As of the 1991 Bangladesh census, Chitalmari upazila had a population of 127,524. Males constituted 50.78% of the population, and females 49.22%. This Upazila's eighteen-and-up population is 65,065. Chitalmari had an average literacy rate of 37% (7+ years), and the national average is 32.4% literate. Chitalmari's religious composition is 60.45% Muslim, 39.35% Hindu, and 2% others. Religious institutions include 184 mosques, 72 temples, and one church. Sacred places are Central Jami Mosque, Durgapur Temple. Boalia Durga Mandir and Panchapalli Sarbojnin Durga Mandir. There was a Jamidari Kachharibari at Sabokhali.

==Economy==
The majority of the population, 76%, is engaged in agriculture. There are 15,584 hectares of arable land, and 74% of the population owns property to some extent. The main crops grown include paddy, wheat, jute, and pulse, with fruits including mango, blackberry, papaya, watermelon, banana, coconut, guava and betel nut. The last three fruits are among the primary exports of the region, along with rice, vegetables and leather.

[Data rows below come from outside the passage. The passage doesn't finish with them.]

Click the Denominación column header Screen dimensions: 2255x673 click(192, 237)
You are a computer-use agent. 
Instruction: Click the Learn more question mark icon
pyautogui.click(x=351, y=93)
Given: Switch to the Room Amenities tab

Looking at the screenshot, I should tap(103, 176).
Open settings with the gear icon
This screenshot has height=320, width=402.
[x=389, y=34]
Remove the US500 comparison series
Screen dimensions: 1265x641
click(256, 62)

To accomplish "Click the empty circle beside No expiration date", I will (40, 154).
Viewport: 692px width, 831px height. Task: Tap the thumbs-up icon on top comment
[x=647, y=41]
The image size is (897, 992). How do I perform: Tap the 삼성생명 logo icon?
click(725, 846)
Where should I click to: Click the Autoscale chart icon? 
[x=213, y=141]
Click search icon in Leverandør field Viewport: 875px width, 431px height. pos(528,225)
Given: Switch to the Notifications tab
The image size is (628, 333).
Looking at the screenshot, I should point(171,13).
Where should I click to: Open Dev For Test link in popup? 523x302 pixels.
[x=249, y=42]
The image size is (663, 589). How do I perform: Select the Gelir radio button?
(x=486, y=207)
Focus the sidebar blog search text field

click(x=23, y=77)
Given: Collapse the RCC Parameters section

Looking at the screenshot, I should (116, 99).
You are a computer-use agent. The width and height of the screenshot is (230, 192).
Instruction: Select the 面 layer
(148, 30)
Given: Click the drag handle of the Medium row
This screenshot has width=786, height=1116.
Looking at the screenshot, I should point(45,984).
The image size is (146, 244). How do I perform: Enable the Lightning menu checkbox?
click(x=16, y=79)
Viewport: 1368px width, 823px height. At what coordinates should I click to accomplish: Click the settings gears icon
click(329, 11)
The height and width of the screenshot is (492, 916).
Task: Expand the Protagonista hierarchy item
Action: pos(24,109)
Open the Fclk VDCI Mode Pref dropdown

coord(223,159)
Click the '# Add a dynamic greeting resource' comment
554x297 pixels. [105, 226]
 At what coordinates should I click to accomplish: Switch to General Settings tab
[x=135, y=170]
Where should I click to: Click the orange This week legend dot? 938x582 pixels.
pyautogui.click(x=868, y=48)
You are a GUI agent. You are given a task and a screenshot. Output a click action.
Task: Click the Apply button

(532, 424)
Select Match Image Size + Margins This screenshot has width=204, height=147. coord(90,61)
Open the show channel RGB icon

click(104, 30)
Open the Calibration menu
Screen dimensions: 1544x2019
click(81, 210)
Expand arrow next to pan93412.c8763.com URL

Other major occupations include commerce (11%), service (6%) and transport & communication (1%).

==Administration==
Chitalmari, formed as a Thana in 1981, was turned into an upazila on 7 November 1983.

The upazila is divided into seven union parishads: Barabaria, Char Baniari, Chitalmari, Hizla, Santoshpur, Kalatala, and Shibpur. The union parishads are subdivided into 55 mauzas and 121 villages.

==Infrastructure==
There are many private hospitals and one 50-bed hospital. Educational institutions include three colleges (Sher-E-Bangla Degree College and Bangobondhu Women's College, Kalidas Baral Smriti Degree College), 26 high schools, 14 madrasas, 63 government primary schools and 45 non-government primary schools. Many high-ranking government officials have come from Chitalmari Upazila.

There is one public library, one cinema hall, 2 theatre groups, 123 rural clubs and 30 playgrounds.